【雨に佇む】
あ 雨だ。
休日の昼間。特に目的もなく、街をうろうろしていたら、突然、ぽつり、ぽつり、と雫が落ちたかと思ったら、ざー。と一気に滝のような雨が降り注ぐ。
周りの人たちは、慌てて雨宿りできるところを目指して駆け足になる。
僕も慌てて、すぐ側のショッピングビルの壁際まで避難した。頭を鞄の上へ乗せ空を見上げる。
晴れているのに、雨が降っている。変な感じ。
「急に降ってきてびっくりしたねぇ」
「ほんとな。ていうかこれからどうする? 」
「このまま、ここにいようよ」
すぐ隣の、カップルと思わしき男女が、落ちてきた雫をハンカチで拭きながら笑い合っている。通り雨すらも楽しめるそのマインドだけは羨ましい。僕は内心で溜息をついた。

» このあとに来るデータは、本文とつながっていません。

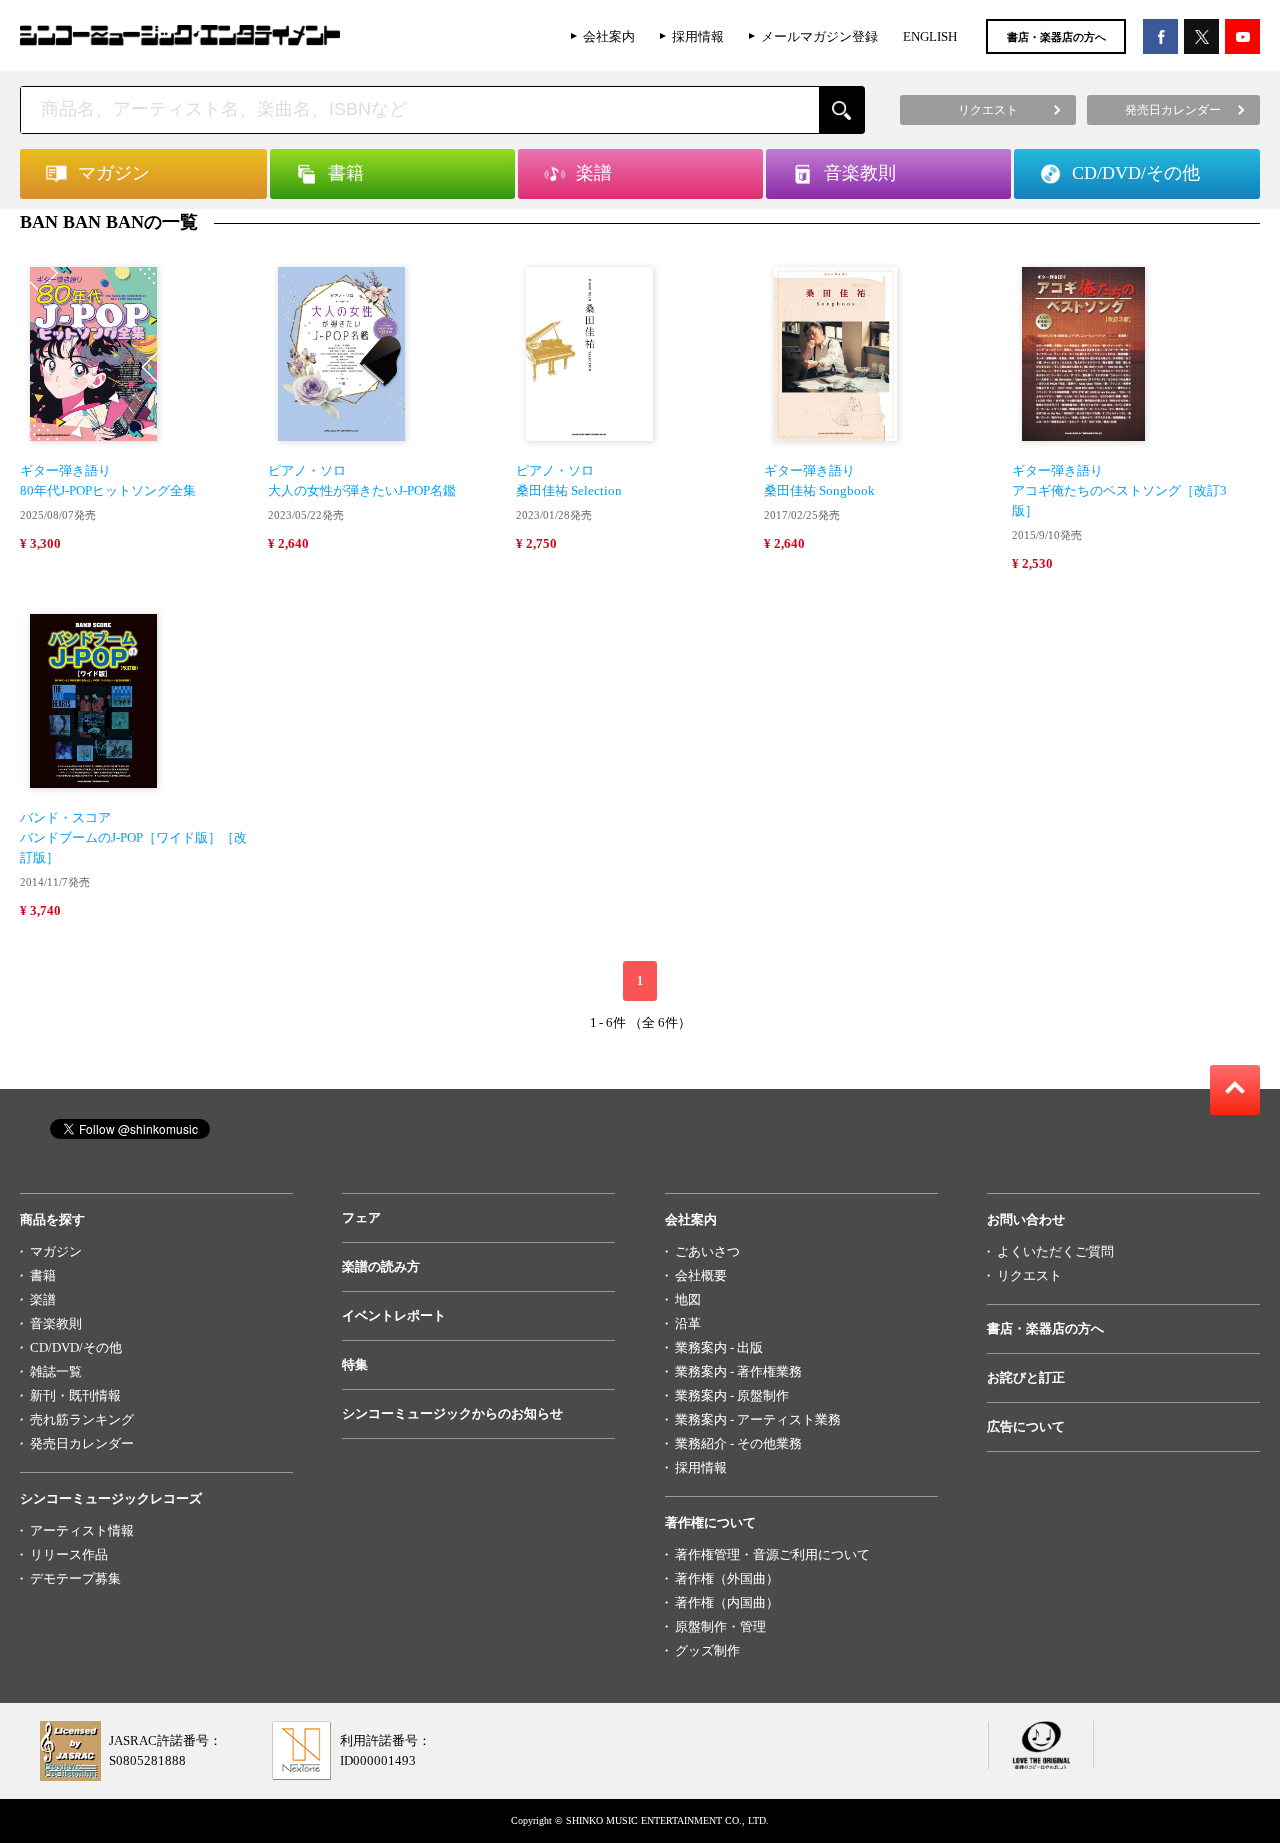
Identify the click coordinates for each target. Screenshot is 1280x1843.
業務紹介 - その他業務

これからどうしようか。濡れるのは勘弁だけど、かと言って傘は持って来てないし、特に用事もないけれど、このまま雨がやむまで待つのは、近くの人間のせいで、僕の心情がよろしくない。こうなったらビルの壁をつたって濡れないように移動するか?
悶々と悩む中も、雨の量が増す。
隣の男女が雨すっご、とはしゃいでいる。
雨にも隣にも、優柔不断な僕自身にも呆れてしまう。
雨がやんだ瞬間に走り出そう。そしてその足でラーメンを食べに行くんだ。脂の乗った、こってりしたやつ。別にやけ食いなんかではない。別に。
そんな僕の心内なんて知らずに、尚も雨は降り続けている。